== RECORDS FOR PROCESSING ==
--------------------------------
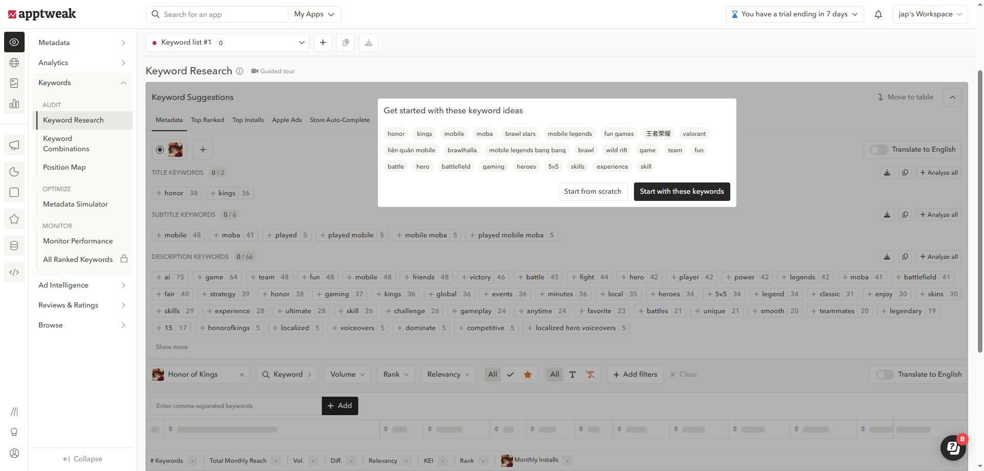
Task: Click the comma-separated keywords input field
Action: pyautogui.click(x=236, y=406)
--------------------------------
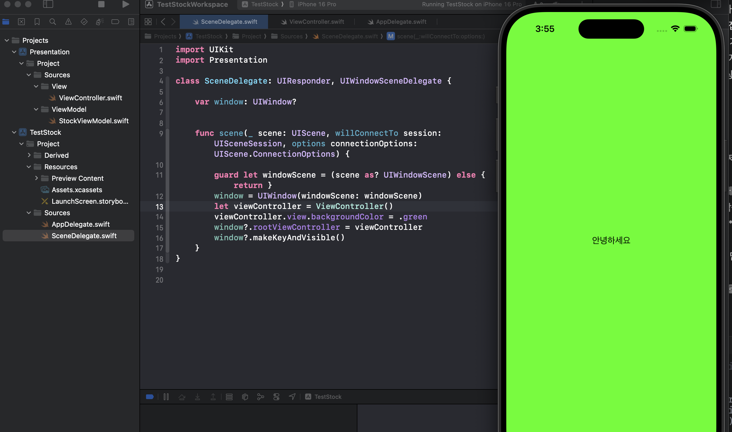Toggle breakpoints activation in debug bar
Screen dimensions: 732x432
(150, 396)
--------------------------------
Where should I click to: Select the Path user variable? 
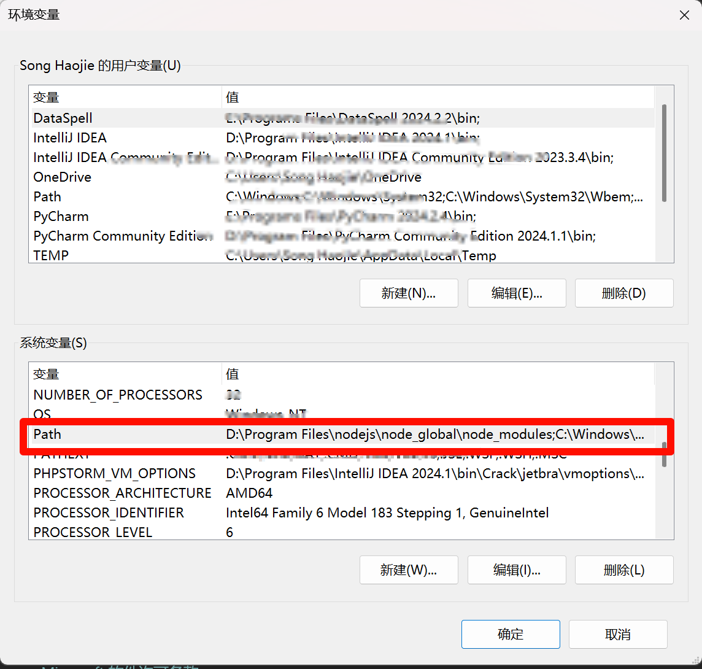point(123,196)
--------------------------------
Put the lines running from the line with "Where should I" to the line with "point(123,196)" into a JSON list of strings, one string per line, skipping blank lines. Leave the pictures out of the answer.

== PROBLEM SOLUTION ==
[
  "Where should I click to: Select the Path user variable? ",
  "point(123,196)"
]